## Datos proporcionados

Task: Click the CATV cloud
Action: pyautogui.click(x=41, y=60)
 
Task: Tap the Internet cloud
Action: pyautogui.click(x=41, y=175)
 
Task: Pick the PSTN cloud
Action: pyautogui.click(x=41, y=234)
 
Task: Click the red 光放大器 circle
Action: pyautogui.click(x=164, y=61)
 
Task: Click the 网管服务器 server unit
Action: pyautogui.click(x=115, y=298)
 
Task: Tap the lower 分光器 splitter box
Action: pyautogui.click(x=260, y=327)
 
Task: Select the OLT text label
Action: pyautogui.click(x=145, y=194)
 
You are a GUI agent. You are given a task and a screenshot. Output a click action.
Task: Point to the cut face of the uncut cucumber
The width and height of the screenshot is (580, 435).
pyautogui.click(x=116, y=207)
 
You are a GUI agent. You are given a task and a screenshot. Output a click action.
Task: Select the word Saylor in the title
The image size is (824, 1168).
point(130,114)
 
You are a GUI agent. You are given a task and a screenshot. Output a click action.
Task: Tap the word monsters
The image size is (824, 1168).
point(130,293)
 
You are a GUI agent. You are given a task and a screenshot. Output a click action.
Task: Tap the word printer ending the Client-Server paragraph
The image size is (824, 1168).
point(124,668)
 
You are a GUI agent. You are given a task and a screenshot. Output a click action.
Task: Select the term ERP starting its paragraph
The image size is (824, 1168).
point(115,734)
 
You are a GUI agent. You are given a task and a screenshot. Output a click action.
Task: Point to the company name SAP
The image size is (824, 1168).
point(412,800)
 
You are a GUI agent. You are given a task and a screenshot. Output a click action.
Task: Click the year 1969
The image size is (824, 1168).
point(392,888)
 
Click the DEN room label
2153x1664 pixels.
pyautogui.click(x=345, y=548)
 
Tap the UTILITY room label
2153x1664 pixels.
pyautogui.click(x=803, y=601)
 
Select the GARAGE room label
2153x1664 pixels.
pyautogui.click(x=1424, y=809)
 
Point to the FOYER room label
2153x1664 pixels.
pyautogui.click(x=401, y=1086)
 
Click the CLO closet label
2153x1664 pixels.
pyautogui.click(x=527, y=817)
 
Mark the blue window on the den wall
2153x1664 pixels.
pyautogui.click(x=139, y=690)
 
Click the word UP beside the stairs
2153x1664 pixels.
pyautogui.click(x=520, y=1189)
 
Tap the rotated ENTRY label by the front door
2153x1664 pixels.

## Problema
Presenta todo el material anterior como una lista JSON de cadenas, con una cadena por cada línea y sin incluir las líneas en blanco.

## Solución escrita
[
  "Task: Click the CATV cloud",
  "Action: pyautogui.click(x=41, y=60)",
  "Task: Tap the Internet cloud",
  "Action: pyautogui.click(x=41, y=175)",
  "Task: Pick the PSTN cloud",
  "Action: pyautogui.click(x=41, y=234)",
  "Task: Click the red 光放大器 circle",
  "Action: pyautogui.click(x=164, y=61)",
  "Task: Click the 网管服务器 server unit",
  "Action: pyautogui.click(x=115, y=298)",
  "Task: Tap the lower 分光器 splitter box",
  "Action: pyautogui.click(x=260, y=327)",
  "Task: Select the OLT text label",
  "Action: pyautogui.click(x=145, y=194)",
  "You are a GUI agent. You are given a task and a screenshot. Output a click action.",
  "Task: Point to the cut face of the uncut cucumber",
  "The width and height of the screenshot is (580, 435).",
  "pyautogui.click(x=116, y=207)",
  "You are a GUI agent. You are given a task and a screenshot. Output a click action.",
  "Task: Select the word Saylor in the title",
  "The image size is (824, 1168).",
  "point(130,114)",
  "You are a GUI agent. You are given a task and a screenshot. Output a click action.",
  "Task: Tap the word monsters",
  "The image size is (824, 1168).",
  "point(130,293)",
  "You are a GUI agent. You are given a task and a screenshot. Output a click action.",
  "Task: Tap the word printer ending the Client-Server paragraph",
  "The image size is (824, 1168).",
  "point(124,668)",
  "You are a GUI agent. You are given a task and a screenshot. Output a click action.",
  "Task: Select the term ERP starting its paragraph",
  "The image size is (824, 1168).",
  "point(115,734)",
  "You are a GUI agent. You are given a task and a screenshot. Output a click action.",
  "Task: Point to the company name SAP",
  "The image size is (824, 1168).",
  "point(412,800)",
  "You are a GUI agent. You are given a task and a screenshot. Output a click action.",
  "Task: Click the year 1969",
  "The image size is (824, 1168).",
  "point(392,888)",
  "Click the DEN room label",
  "2153x1664 pixels.",
  "pyautogui.click(x=345, y=548)",
  "Tap the UTILITY room label",
  "2153x1664 pixels.",
  "pyautogui.click(x=803, y=601)",
  "Select the GARAGE room label",
  "2153x1664 pixels.",
  "pyautogui.click(x=1424, y=809)",
  "Point to the FOYER room label",
  "2153x1664 pixels.",
  "pyautogui.click(x=401, y=1086)",
  "Click the CLO closet label",
  "2153x1664 pixels.",
  "pyautogui.click(x=527, y=817)",
  "Mark the blue window on the den wall",
  "2153x1664 pixels.",
  "pyautogui.click(x=139, y=690)",
  "Click the word UP beside the stairs",
  "2153x1664 pixels.",
  "pyautogui.click(x=520, y=1189)",
  "Tap the rotated ENTRY label by the front door",
  "2153x1664 pixels."
]